When we think of malnutrition our first thought is probably of Third World countries where drought and disease have af­fected a population, where children are dying of malnutrition, where the Red Cross is delivering food parcels and medical support for those suffering.

The cost of malnutrition to the NHS is an estimated €16 billion a year
- Kathryn Borg

Sadly, the effects of malnutrition are being felt a lot closer to home.

The effects of malnutrition are felt by over three million people in the UK and one million are older people living in their own homes. As a result, the cost to the National Health Service is an estimated £13 billion a year (€16 billion), which includes more visits from local doctors, more hospital admissions and longer hospital stays. Who would have thought this problem could be a major issue in the European community?

We are all aware of obesity. However, what do we know about malnutrition? How can we spot the signs? How do we treat it?

Malnutrition can affect anyone. However, it is particularly common among older people and those who are socially isolated as a result of poor mobility, poor physical health or mental health problems.

It can occur over a long period of time, which often makes it difficult to spot.

Many of the common indicators are similar to those in anorexia. However, the targeted age is usually the older person.

Some of the signs to look for are weight loss. In the elderly, look for jewellery, dentures, belts and clothes becoming loose.

Malnutrition also leads to tiredness and lethargy, alterations in mood, loss of appetite and sometimes difficulty with swallowing, disinterest in food or drinking and a general slowness, such as taking a long time to understand and answer questions.

Dementia is not always the problem, so a close watch should be kept on lifestyle, in terms of the daily intake of food and fluids.

Also affecting the elderly and going hand in hand with malnutrition is dehydration. The signs of this problem are a dry mouth or dry lips, thirst, headaches, tiredness, dry and loose skin and dark-coloured or strong-smelling urine.
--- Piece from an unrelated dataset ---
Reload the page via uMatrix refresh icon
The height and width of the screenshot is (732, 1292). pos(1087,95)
If the elderly person suffering from malnutrition is living at home and you have noticed the symptoms, the most important action is to coax them into eating again, little and often.
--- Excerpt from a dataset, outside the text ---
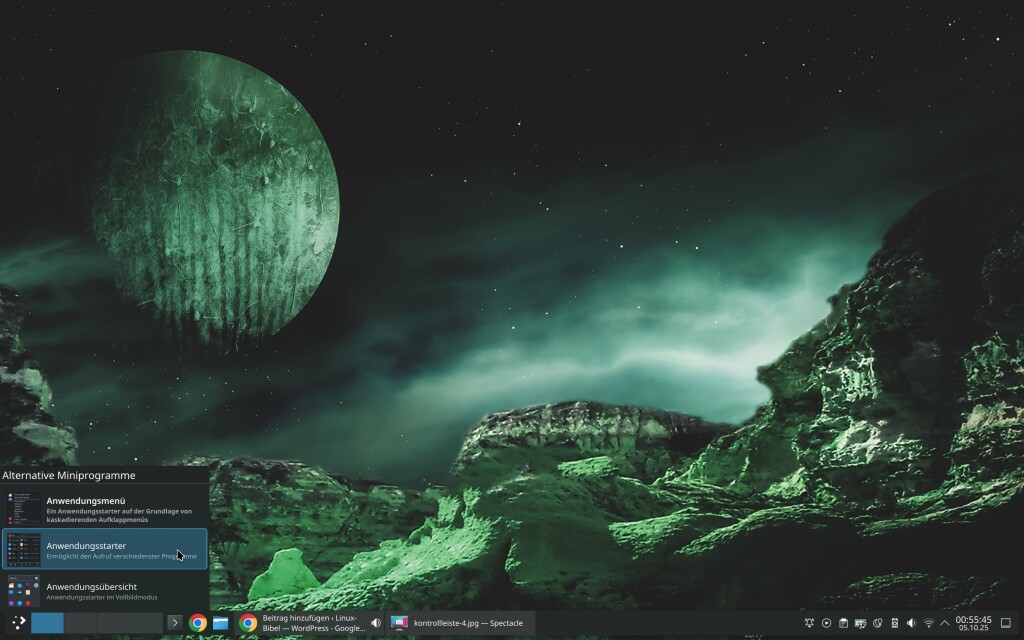Switch to the second virtual desktop

80,623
Over-facing the sufferer with a huge meal will usually trigger sickness or rejection.

Offering high-calorie food in small amounts is more successful. Small nourishing meals and snacks every two to three hours will be beneficial.

Advice has included encouraging the sufferer to eat full-fat and full-sugar products rather than reduced/low-fat varieties.
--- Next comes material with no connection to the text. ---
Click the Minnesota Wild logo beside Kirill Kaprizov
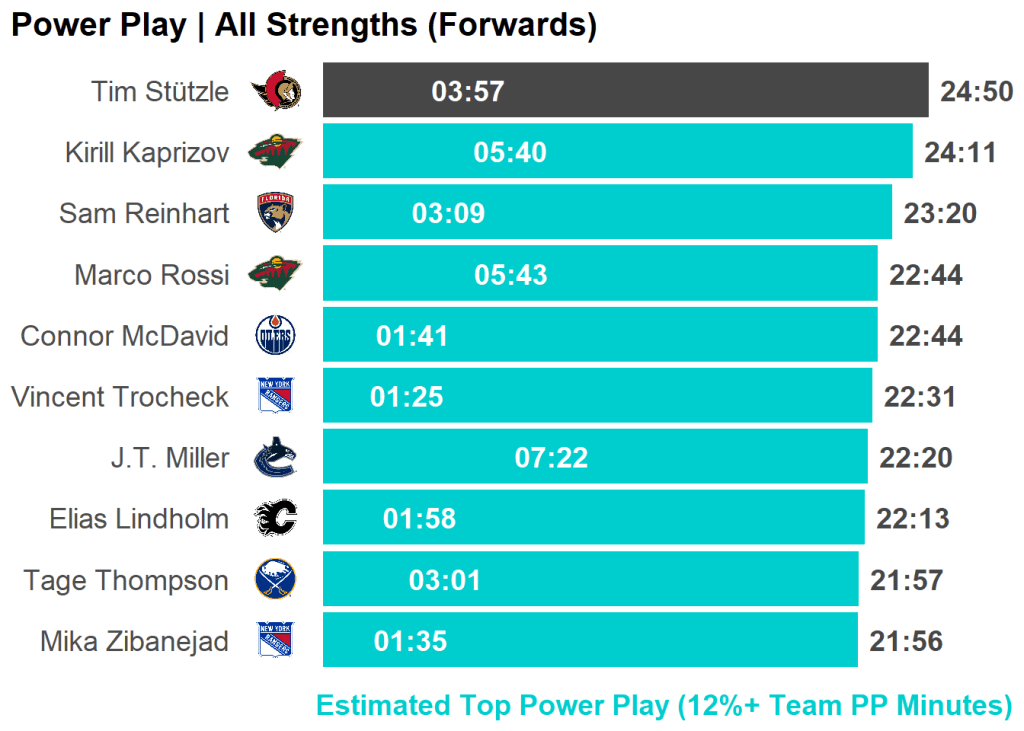The height and width of the screenshot is (731, 1024). pos(276,152)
The suggestions are to add double cream or butter to mashed potatoes, add cheese to soups and sauces, add four tablespoons of milk powder to one pint of full-fat milk and use throughout the day in drinks or cooking.

Add honey or syrup to porridge and rice puddings. This is fortifying the food to add extra calories and protein.

Other high-calorie foods that could be used to tempt someone who has lost interest in eating are nuts, peanut butter, cheese and crackers, thick yogurt, biscuits and chocolate.

However, if there are any health concerns that previously required a limit to fat and sugar, then they would have to be taken into consideration, and advice from the medical profession sought.

This advice, and more, is available on the Mind the Hunger Gap website (, which supports the British Dietetic Association’s campaign against malnutrition.

The BDA is focusing on malnutrition levels in older people still living within the community setting or the ‘invisible population’.

A screening tool commonly used in the UK is MUST (Malnutrition Universal Screening Tool) – which is a list of questions, used in care homes and hospitals, leading to a way of ascertaining the severity of malnutrition.